No está de más que alguien nos apoye con el tema y, sobre todo, que nos ayude a dejar de dar por hecho que, porque un alimento nos generó malestar un día, necesariamente es el culpable. Puede ser parte del problema, sí, pero también pueden intervenir otros hábitos y costumbres relacionados con la forma en que comemos.

Encontrar a Andrea es fácil a través de sus redes sociales, pero también podemos encontrarla en su libro Hackea tu microbiota. Y no, no es un manual para entrar a los servidores de alguna empresa llamada Microbiota. Es una forma de conocer mejor nuestro cuerpo y aprender a cuidar lo que consumimos.

El libro toca temas incómodos, como los gases (giu), la inflamación o algo todavía más cotidiano: que no procuramos comer todo lo que nuestro cuerpo necesita. Uno podría dar por hecho que sabemos lo que comemos, pero ¿hacemos la mejor combinación para nuestro organismo o simplemente nos dejamos caer en el plato?
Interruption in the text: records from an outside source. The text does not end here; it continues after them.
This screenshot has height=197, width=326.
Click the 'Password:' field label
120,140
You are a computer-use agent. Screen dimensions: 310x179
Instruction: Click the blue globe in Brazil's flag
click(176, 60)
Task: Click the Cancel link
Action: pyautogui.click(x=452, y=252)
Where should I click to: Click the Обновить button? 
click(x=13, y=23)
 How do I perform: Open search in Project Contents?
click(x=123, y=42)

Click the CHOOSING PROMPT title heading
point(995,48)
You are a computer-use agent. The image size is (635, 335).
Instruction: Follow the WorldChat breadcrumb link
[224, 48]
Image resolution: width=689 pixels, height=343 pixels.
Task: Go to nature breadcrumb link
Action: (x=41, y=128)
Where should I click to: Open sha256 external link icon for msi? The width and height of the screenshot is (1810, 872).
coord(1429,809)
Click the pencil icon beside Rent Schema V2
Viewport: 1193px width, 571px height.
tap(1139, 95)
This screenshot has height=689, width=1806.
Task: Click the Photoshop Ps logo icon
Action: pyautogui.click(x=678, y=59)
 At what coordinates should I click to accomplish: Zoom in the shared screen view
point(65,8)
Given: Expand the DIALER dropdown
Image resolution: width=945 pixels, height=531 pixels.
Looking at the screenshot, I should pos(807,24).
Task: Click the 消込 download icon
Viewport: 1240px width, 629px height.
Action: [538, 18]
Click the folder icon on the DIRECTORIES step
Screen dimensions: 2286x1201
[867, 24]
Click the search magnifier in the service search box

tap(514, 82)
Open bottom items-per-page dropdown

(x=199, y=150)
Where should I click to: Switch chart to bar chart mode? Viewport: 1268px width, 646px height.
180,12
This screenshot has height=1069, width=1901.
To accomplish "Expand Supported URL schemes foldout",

Los indicadores de sobrepeso y obesidad prácticamente nos están gritando que es un tema que debemos revisar. Y aquí hay algo que me parece especialmente interesante de la propuesta: presenta menús que añaden alimentos en lugar de convertir la alimentación saludable en una eterna lista de prohibiciones. Y, además, pueden ser deliciosos.

El objetivo que plantea el libro es bastante sencillo de entender: levantarnos llenos de energía y sin sentir que el cuerpo nos cobra factura desde que abrimos los ojos. Nada de “dormí mal” o, peor todavía, “sí dormí, pero no descansé”.

Desde el principio nos plantea que no deberíamos normalizar sentirnos permanentemente cansados a los 20 o 30 años —sin raspar muebles—. También cuestiona esa idea de que comemos bien simplemente porque en el plato abunda la carne mientras las verduras aparecen como decoración, y nos invita a poner atención a esa inflamación o barriga que poco a poco va apareciendo y que puede ser señal de que algo no está funcionando del todo bien.

Hackea tu microbiota busca ofrecernos la ciencia digerida y prácticamente en la boca, con conocimientos básicos para comprender qué sucede dentro de nosotros y qué podemos hacer para cuidar nuestra salud desde ahí.

A través de siete lecciones aborda distintos aspectos relacionados con la salud intestinal: desde entender qué es la microbiota y qué función cumple, hasta revisar algo que muchas veces sacrificamos sin pensarlo demasiado: dormir bien.

Y mientras uno avanza aparecen varios de esos momentos de: “¡Con razón!”. Con razón nos sentimos cansados, hinchados o con poca energía. Con razón algunos hábitos que parecían inofensivos terminan pasándonos factura.

También nos ayuda a entender qué podemos comer para alimentar a nuestras bacterias buenas —porque no todas son malas, aunque durante años la televisión nos haya hecho pensar lo contrario— y propone herramientas para atender gases, inflamación y otros problemas digestivos. Que a veces son hasta incomodos hablar con otras personas para ver como lo solucionamos.

Quizá “hackear” nuestra microbiota no tenga nada que ver con computadoras. Tal vez se trate de algo mucho más sencillo y, al mismo tiempo, más difícil: aprender a escuchar lo que nuestro cuerpo lleva años tratando de decirnos.